* _What needs to be done_:
Pick every line out of the entries below that holds the string "agent", and report them.

* _Data shown_:
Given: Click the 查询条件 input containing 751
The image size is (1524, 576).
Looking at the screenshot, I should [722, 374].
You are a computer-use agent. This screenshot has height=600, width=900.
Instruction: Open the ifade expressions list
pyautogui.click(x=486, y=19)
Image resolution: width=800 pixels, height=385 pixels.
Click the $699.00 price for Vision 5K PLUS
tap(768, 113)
...
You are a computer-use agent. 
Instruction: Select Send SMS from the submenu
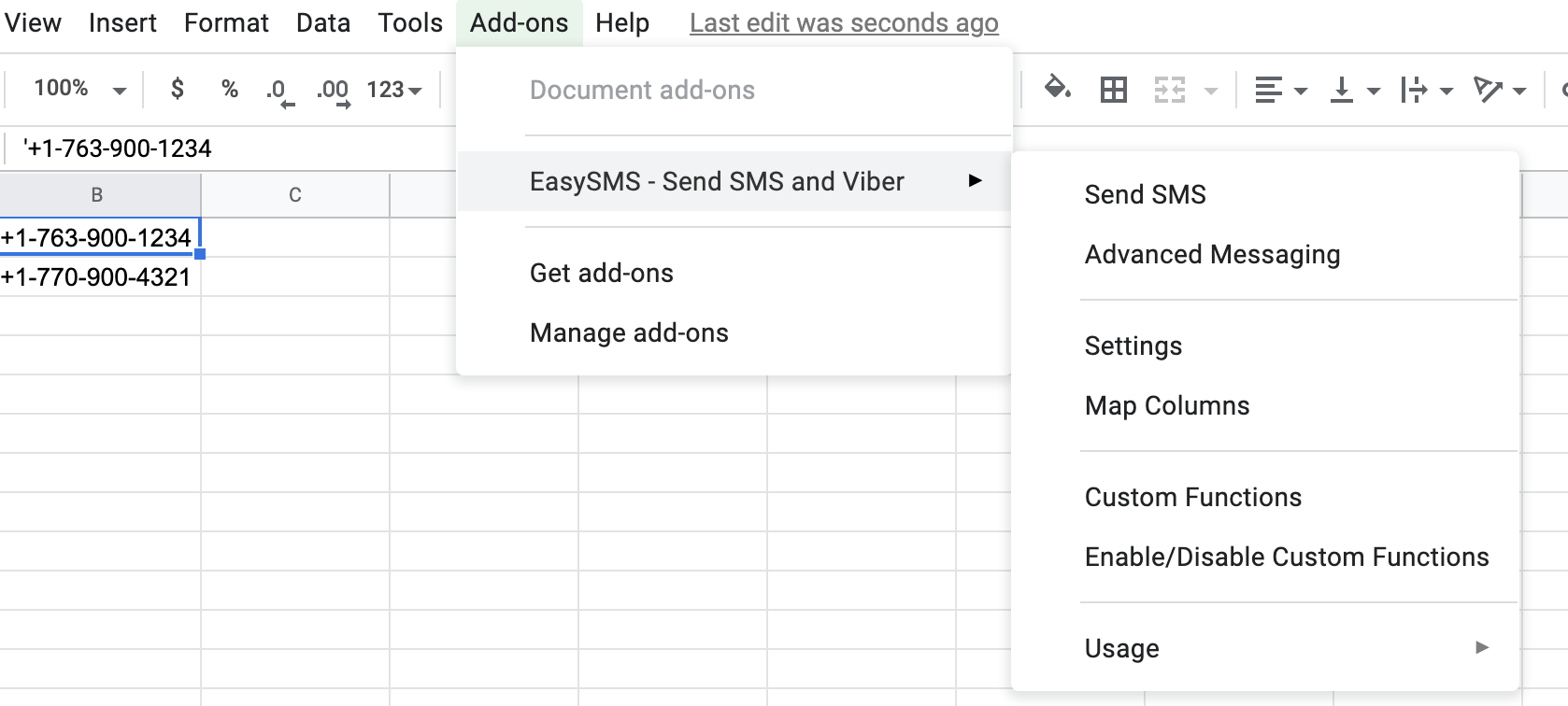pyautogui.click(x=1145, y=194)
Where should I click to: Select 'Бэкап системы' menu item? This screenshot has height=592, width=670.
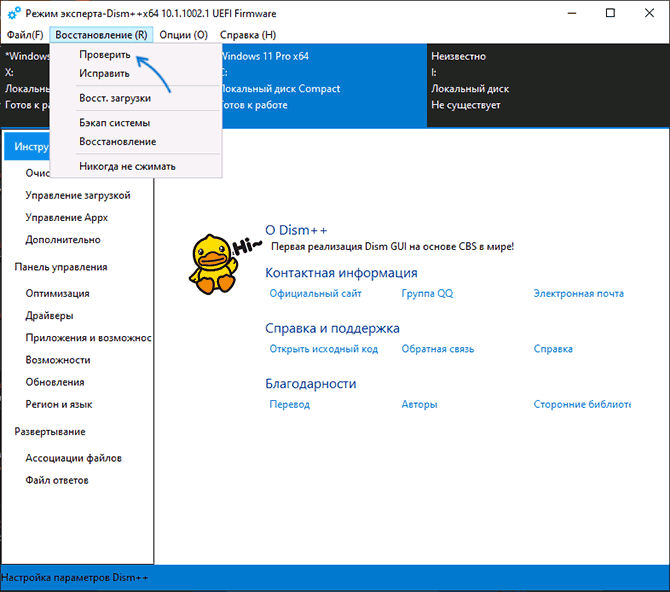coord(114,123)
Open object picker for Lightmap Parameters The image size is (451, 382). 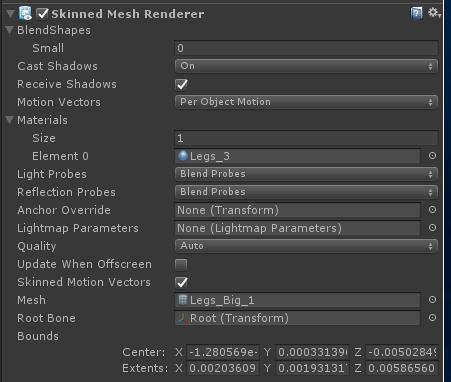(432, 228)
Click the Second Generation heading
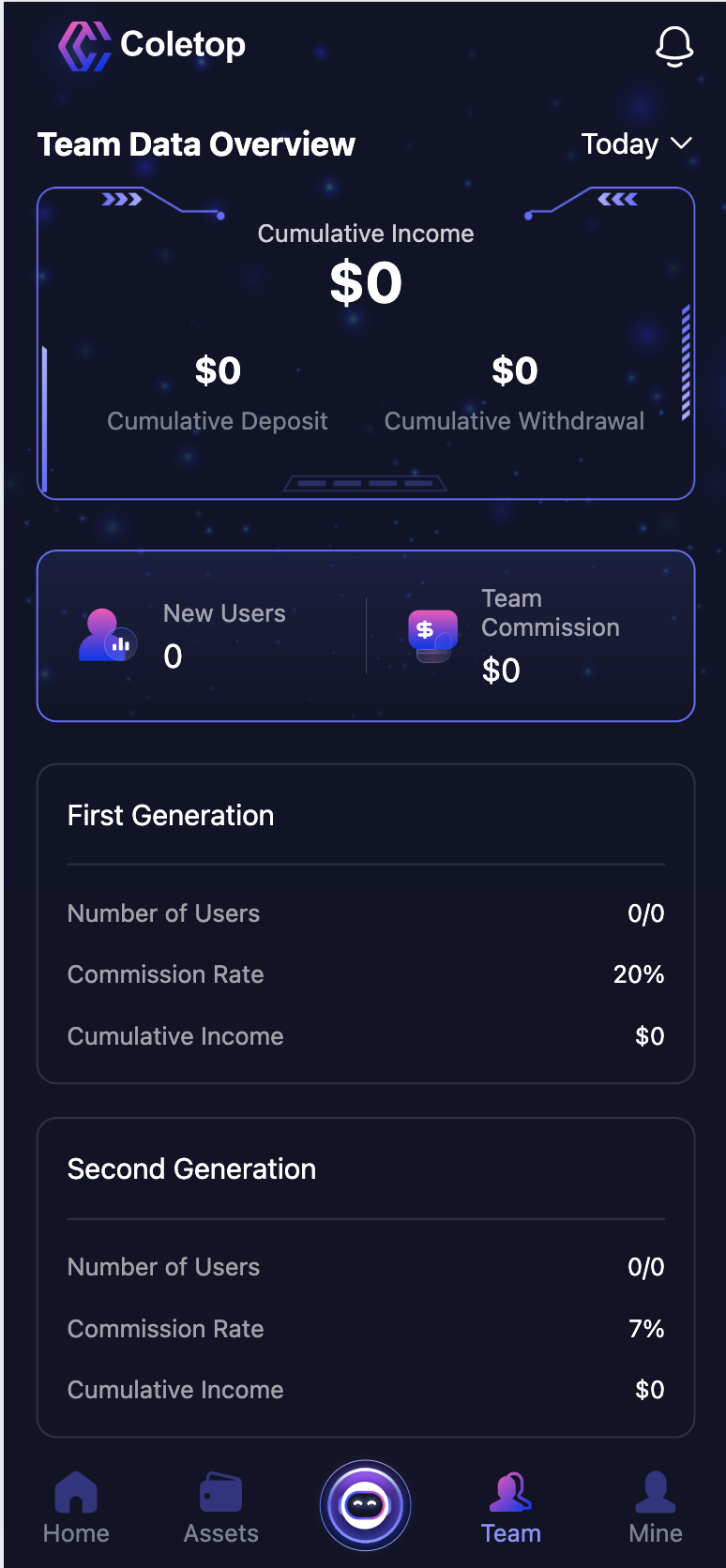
==
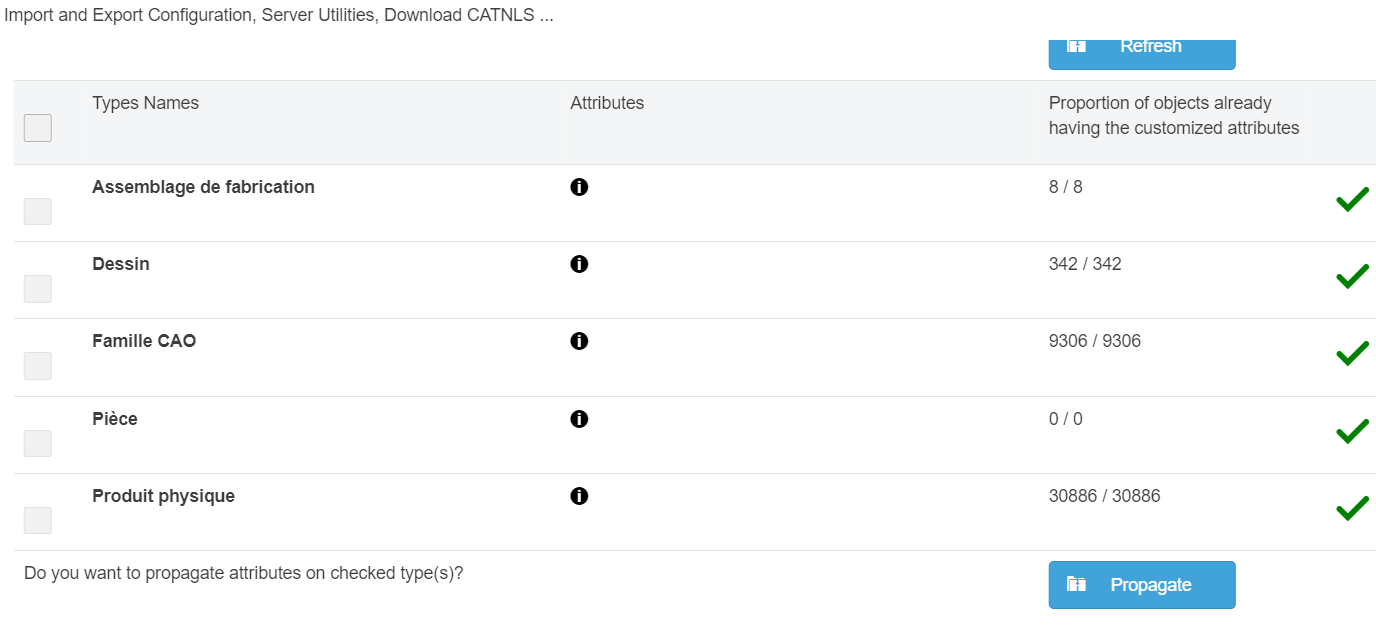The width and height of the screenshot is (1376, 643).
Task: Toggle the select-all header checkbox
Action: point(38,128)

* _Response below_:
You are a computer-use agent. This screenshot has height=600, width=900.
You are a computer-use agent. 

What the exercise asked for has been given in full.